§ **WORK TO BE COMPLETED**
Repeat the listing below line by line, exactly, leaving its pictures behind.

§ **SUPPLIED DATA**
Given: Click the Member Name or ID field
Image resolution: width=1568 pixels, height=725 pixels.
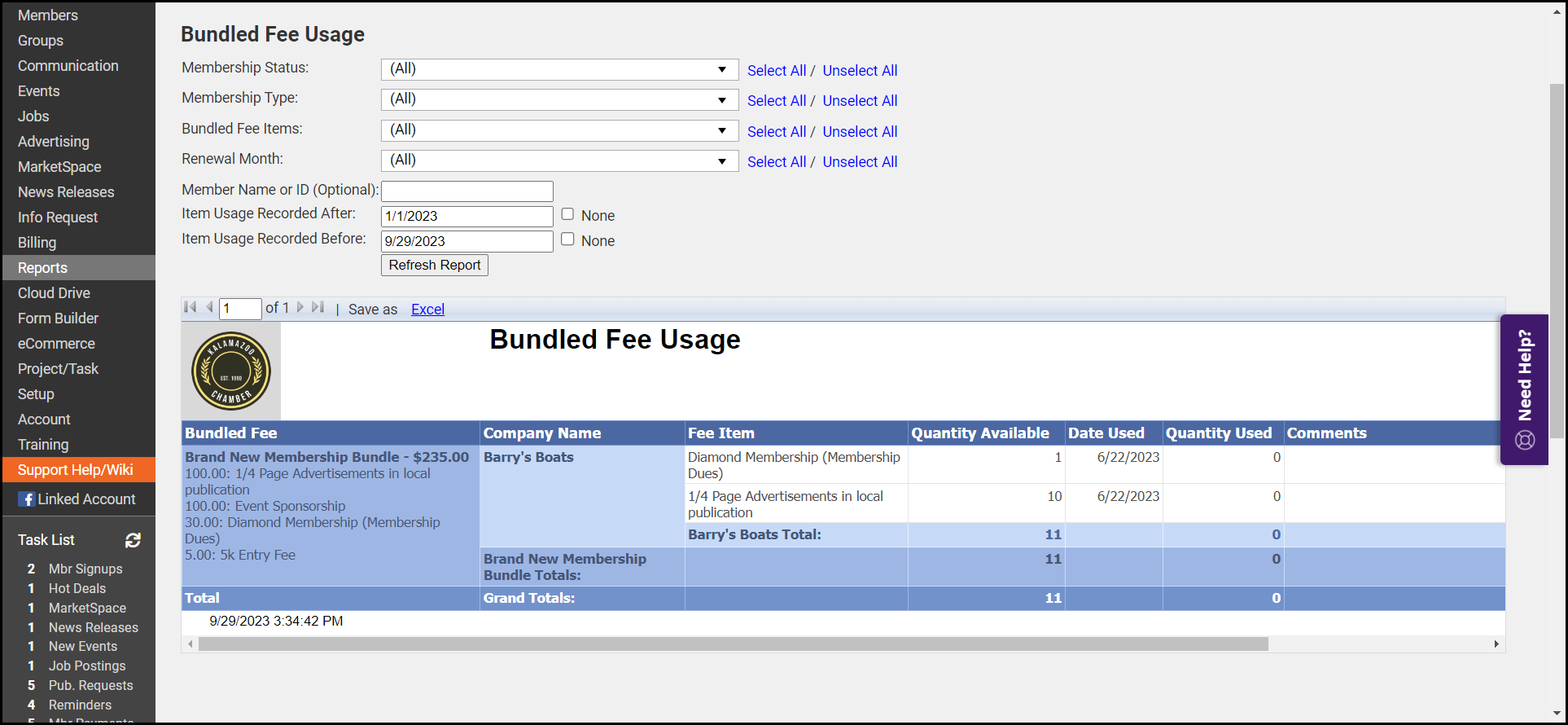Looking at the screenshot, I should pyautogui.click(x=467, y=191).
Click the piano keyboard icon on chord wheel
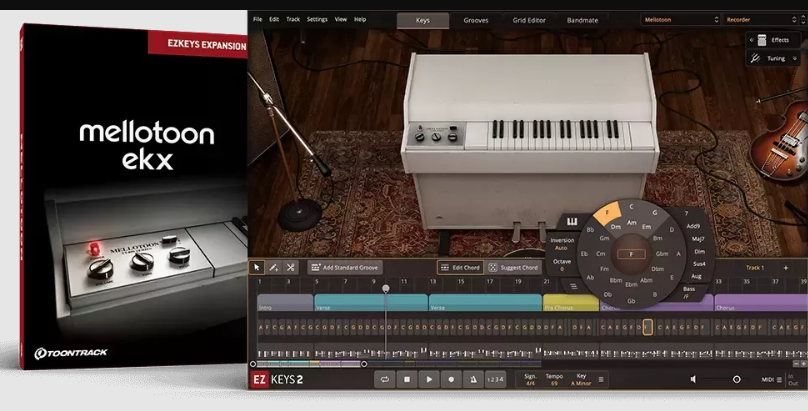The image size is (808, 411). coord(574,220)
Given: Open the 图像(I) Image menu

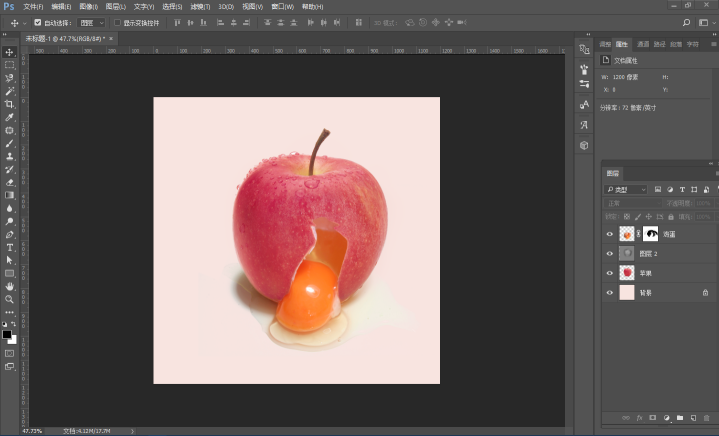Looking at the screenshot, I should (x=88, y=6).
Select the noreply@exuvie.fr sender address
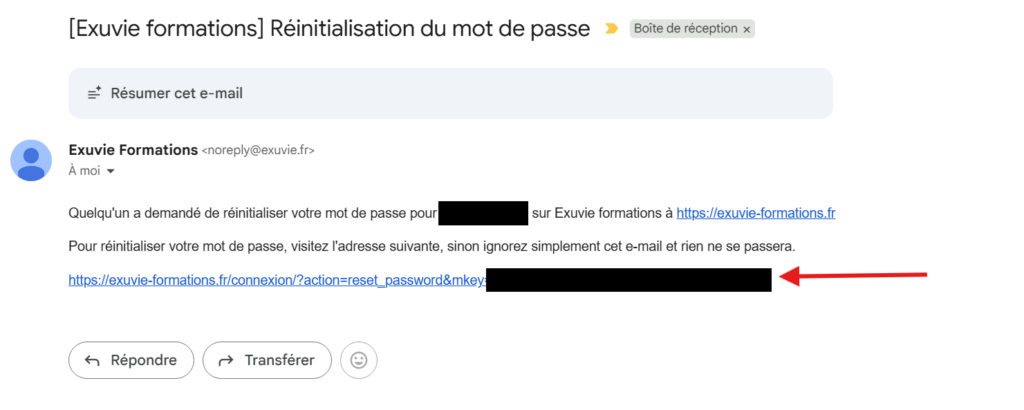Screen dimensions: 1024x410 click(258, 151)
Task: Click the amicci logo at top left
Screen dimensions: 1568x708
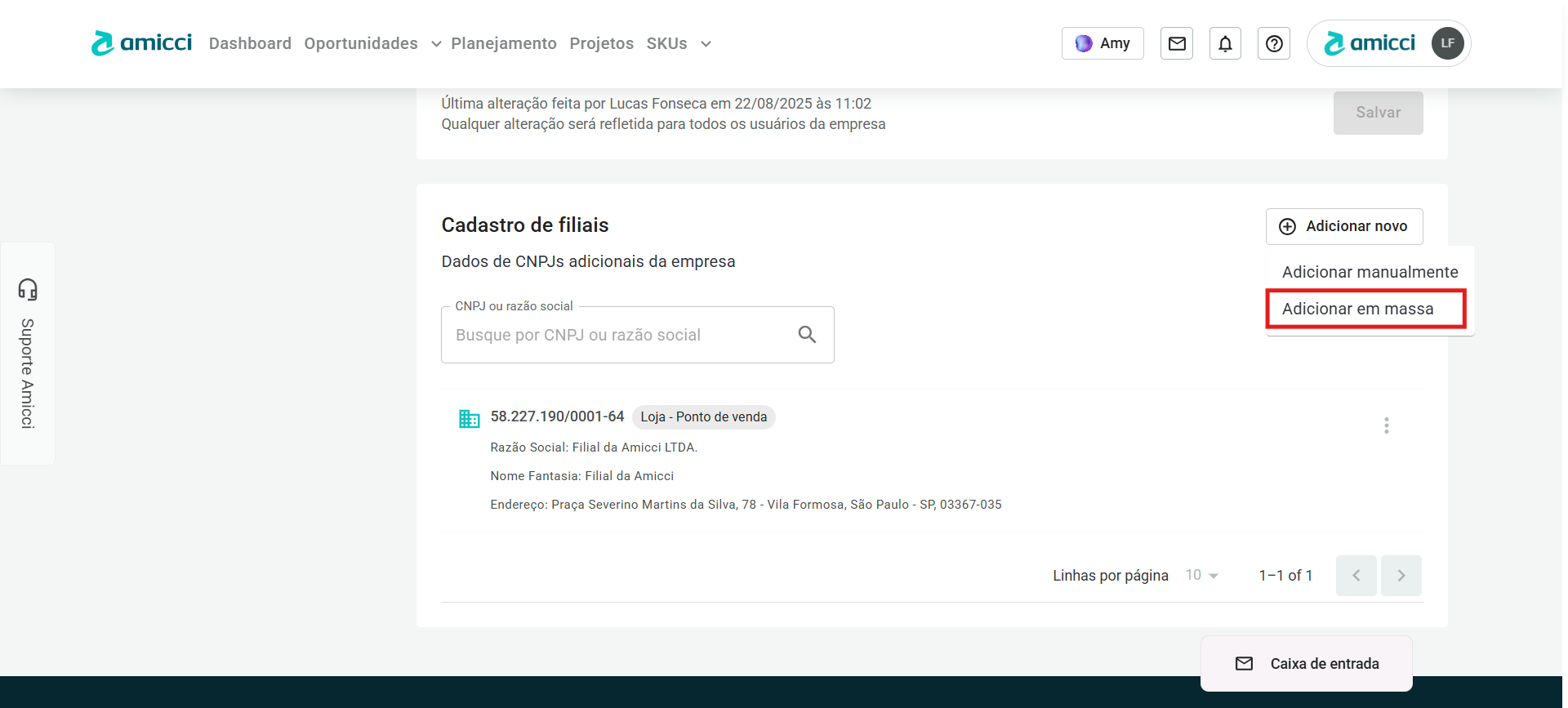Action: click(x=141, y=43)
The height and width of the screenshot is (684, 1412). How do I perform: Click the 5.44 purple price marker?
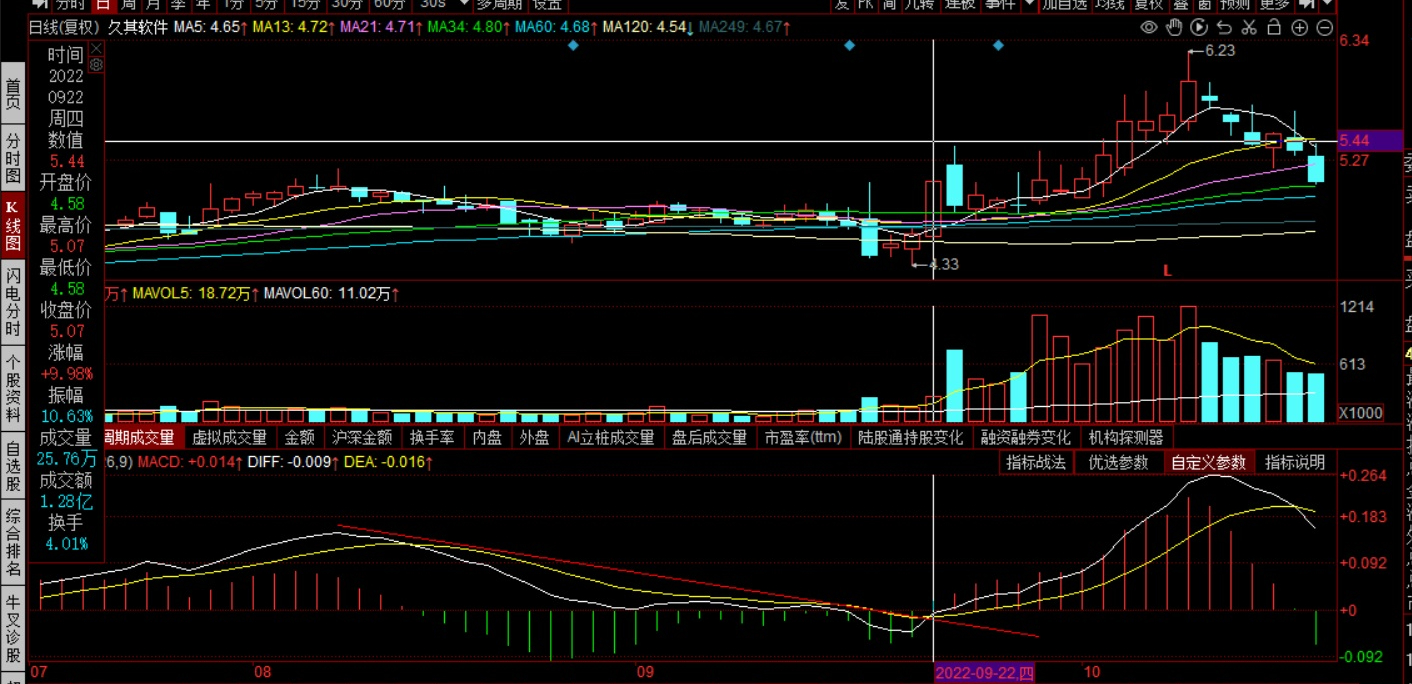(1369, 141)
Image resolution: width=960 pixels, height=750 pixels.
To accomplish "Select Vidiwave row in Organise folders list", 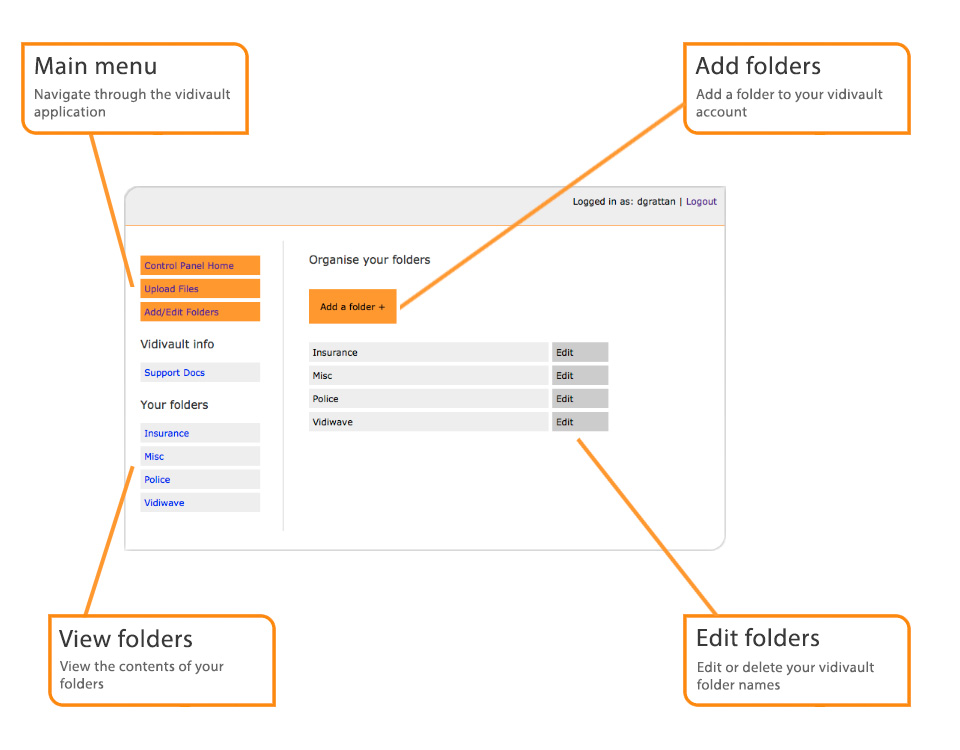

§ **TASK RESPONSE**
Given: Click the Member Name or ID field
Image resolution: width=1568 pixels, height=725 pixels.
Looking at the screenshot, I should pyautogui.click(x=467, y=191).
Click the piano keyboard icon on chord wheel
The image size is (808, 411). coord(574,220)
Given: Open the 图像(I) Image menu

Looking at the screenshot, I should (x=88, y=6).
Select the noreply@exuvie.fr sender address
Screen dimensions: 1024x410 click(258, 151)
Task: Click the amicci logo at top left
Screen dimensions: 1568x708
Action: click(x=141, y=43)
The height and width of the screenshot is (684, 1412). How do I perform: Click the 5.44 purple price marker?
(1369, 141)
Image resolution: width=960 pixels, height=750 pixels.
To accomplish "Select Vidiwave row in Organise folders list", 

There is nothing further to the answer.